Cahide Birgul biz okurlarını
kayıp kadınlar araştırmasına
yoğunlaştırıp kadınların akibetini
merak ettirirken eflatun kozayi
yavaş yavaş kuruyor
Cumhuriyet kitap / 22 ekim 2009 / syf.12
Gönderen Ey'lûl
29 Ekim 2009
17 Ekim 2009
13 Ekim 2009
03 Ekim 2009
Karışık & Karanlık 1 Labirent
Çağdaş romanımızın en önemli yazarları arasında yer alan Cahide Birgül
yeni kitabı 'Eflatun Koza'da hayli karışık ve karanlık bir labirente davet ediyor okuyucusunu...

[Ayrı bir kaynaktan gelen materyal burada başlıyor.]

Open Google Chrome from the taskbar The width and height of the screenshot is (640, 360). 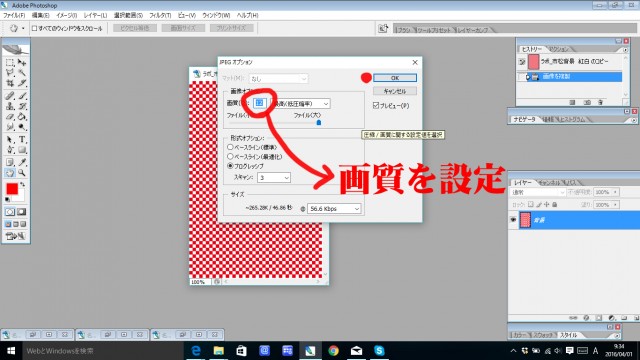click(x=333, y=351)
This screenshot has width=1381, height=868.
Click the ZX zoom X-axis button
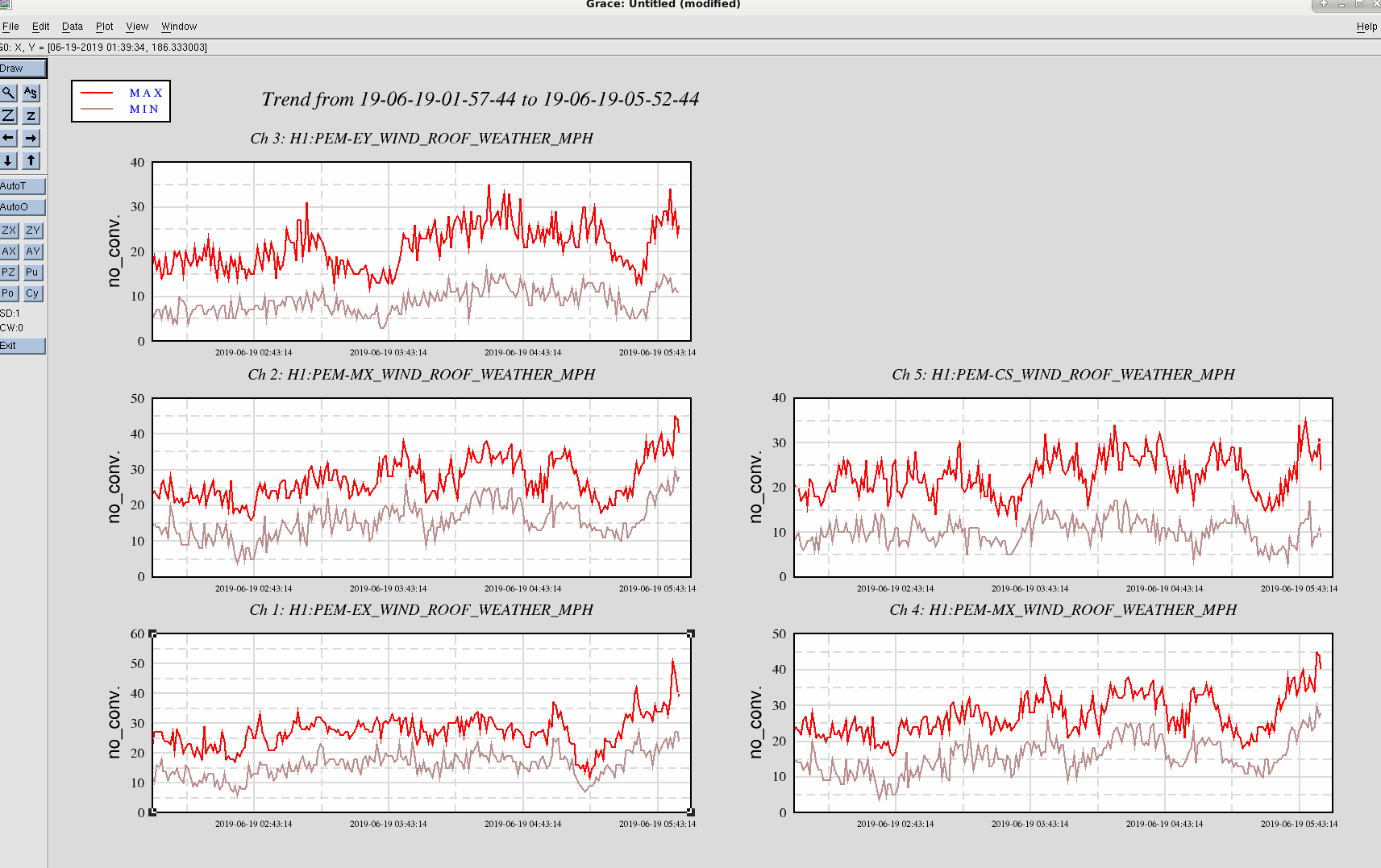pos(9,230)
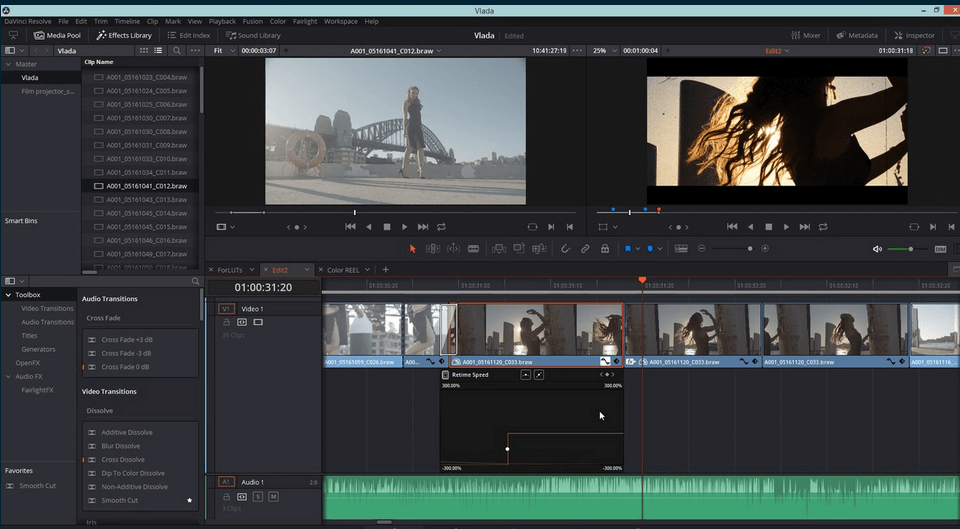
Task: Solo the Audio 1 track
Action: click(257, 496)
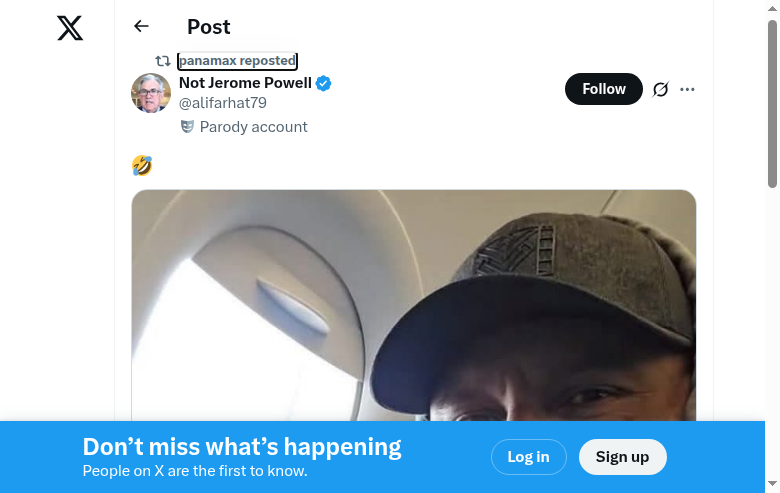Click the Grok icon beside Follow
This screenshot has height=493, width=780.
[660, 89]
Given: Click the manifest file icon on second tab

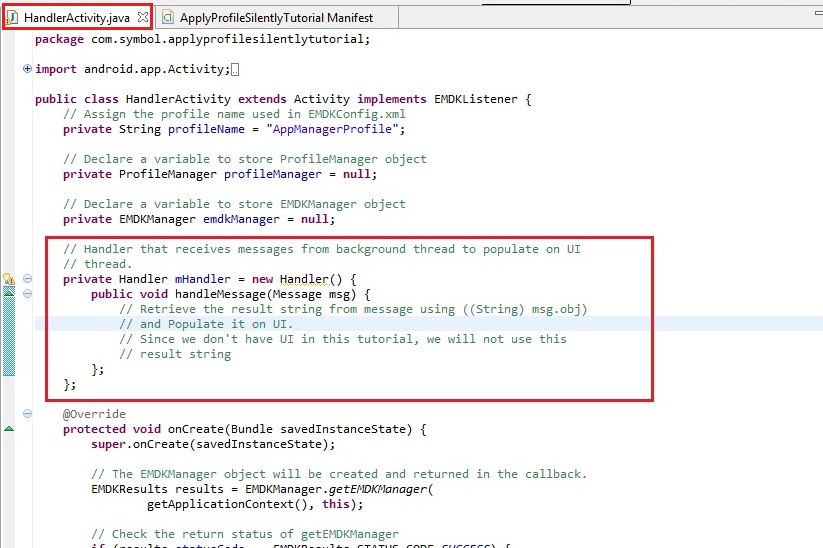Looking at the screenshot, I should pyautogui.click(x=168, y=17).
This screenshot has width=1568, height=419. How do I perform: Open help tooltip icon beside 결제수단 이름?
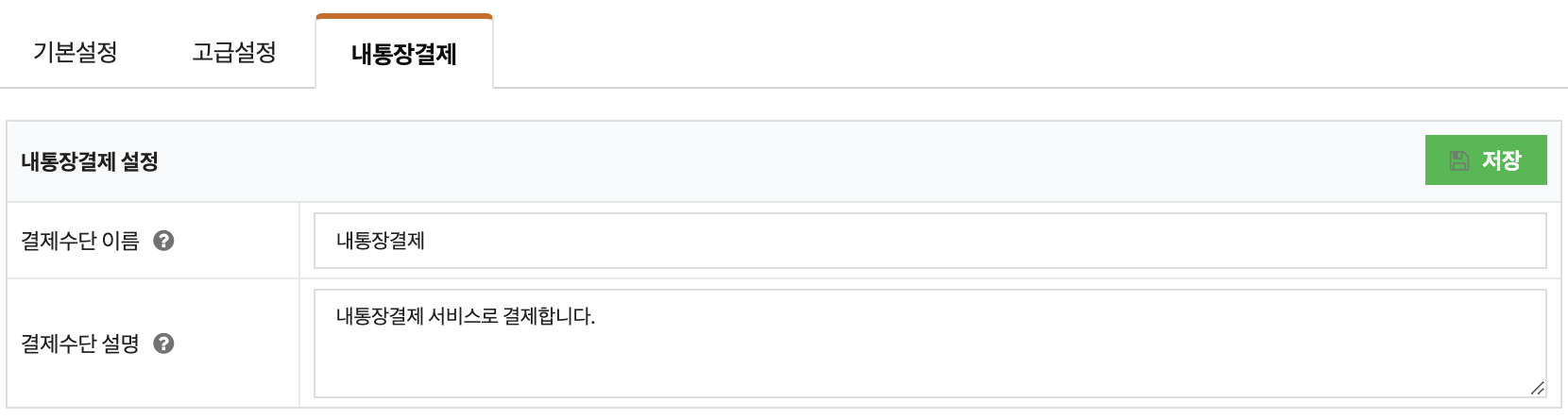pyautogui.click(x=163, y=241)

A.Ömer Türkeş / Radikal Kitap
02/10/2009
İsmini sonlarda öğrendiğimiz anlatıcı karakter, Evrim, İletişim Fakültesi’ni bitirip bir gazetede işe başlayan genç bir kadın. Babası yıllar önce ölmüş, annesi yıllardır terzilik yapıyor. Mekân, diğer romanlarındaki gibi, kişilerin iç dünyalarındaki sıkıntıya eşlik edecek biçimde klostrofobik bir atmosferde. Evleri “Şişli’de, Yeni Karamürsel’in hemen arkasındaki uzun sokakta, gri boyalı eski bir apartmanın giriş katında, az ışık alan, iki oda, bir salon, sıradan bir daire. Ne rengârenk çiçekler vardır pencere önlerinde, ne göz alıcı perdeler, ne de yaz günlerinde içerden taşan neşeli bir müzik.” Yani yolumuz düşer de sokaklarına girersek eğer, kapısının önünden fark etmeden geçip gideceğimiz evlerden biri. Evrim de tam öyle bir kadın; içindekileri dışa vuramayan, söyleyemeyen, göz göze gelmekten kaçınan, fiziksel güzellikten nasiplenmemiş, çocukluğunda anne ve babasının bile ilgisini çekememiş, kardeşi Ece’nin gölgesinde kalmış.
Hikâye anlatım zamanında hiç ortaya çıkmayan Ece’yi Evrim’in geriye dönük anımsamaları aracılığıyla tanıyacağız. Güzel, akıllı, saldırgan, bencil, istediklerini elde etmek için yalan söylemekten çekinmeyen, hayatı oburca yutan bir genç kız. Kısacası sanki Habil ile Kabil gibi birbirine zıt iki kardeş. Ece, Evrim’in ilk ve tek aşkı Gürdal’la birlikte kaçmış, o günden beri annesiyle Evrim’in yalnızlıkla kuşatılmış hayatlarında adı bir daha anılmamıştır.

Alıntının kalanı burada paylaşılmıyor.